Tarefas:
a: No excerto sobre a direita conservadora, por que razão não precisa uma direita conservadora democrática de ler Hayek ou de contraler Keynes? Responda em uma a três frases.
b: Responda, com base no excerto sobre a direita conservadora, a cada pergunta numa linha própria:
(i) Contra quê são as manifestações em Hong Kong mencionadas?
(ii) O que diz o excerto que "nós" deixámos, por oposição à rule of law?
(iii) O que impede, segundo o segundo parágrafo, a saudável progressão capitalista?

Excerto da página:

################

Quão difícil é redigir e manter um programa de direita sem ser em situação de bancarrota ou de austeridade e belicosidade impostas pela crise da dívida soberana? Sem perseguir os mais pobres e vulneráveis? O modelo de governo que temos, monárquico numas coisas, populista noutras, pseudoigualitário e incapaz de aperfeiçoar o regime, espelha o nosso modo de ser, a atitude existencial, a de que mais vale mentir do que dizer a verdade, mais vale sobreviver com vício do que sofrer pela virtude. O nosso horror ao confronto. Olhem para as manifestações em Hong Kong contra a mão ditatorial da China e olhem para a corrupção e a vergonha do casino Macau e descubram as diferenças do legado imperial. Nós deixámos a casinha branca e o pastel de nata, eles deixaram a rule of law e o amor da liberdade.

Uma direita conservadora democrática não precisa de ler Hayek ou contraler Keynes. Basta impedir o Estado de controlar tudo e todos, a começar pela economia e os patrões "amigos" da influência e dinheiro do Estado. Basta explicar que a produtividade se obtém quando se respeitam os empregados e se remuneram os empregados e que a participação destes nos lucros e resultados pode resultar em mais lucros em vez da tirania e desqualificação sistemáticas que imperam no sistema de trabalho, onde o ressentimento e o privilégio impedem a saudável progressão capitalista e a ambição é um defeito. O capital não existe sem o trabalho.

################

Dados:

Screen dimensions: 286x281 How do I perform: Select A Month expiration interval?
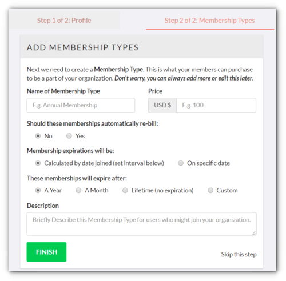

################

Respostas escritas:
a: Porque, segundo o excerto, basta-lhe impedir o Estado de controlar tudo e todos, a começar pela economia e pelos patrões "amigos" da influência e do dinheiro do Estado. Basta-lhe também explicar que a produtividade se obtém respeitando e remunerando os empregados, cuja participação nos lucros e resultados pode resultar em mais lucros.

b:
(i) Contra a mão ditatorial da China.
(ii) A casinha branca e o pastel de nata.
(iii) O ressentimento e o privilégio.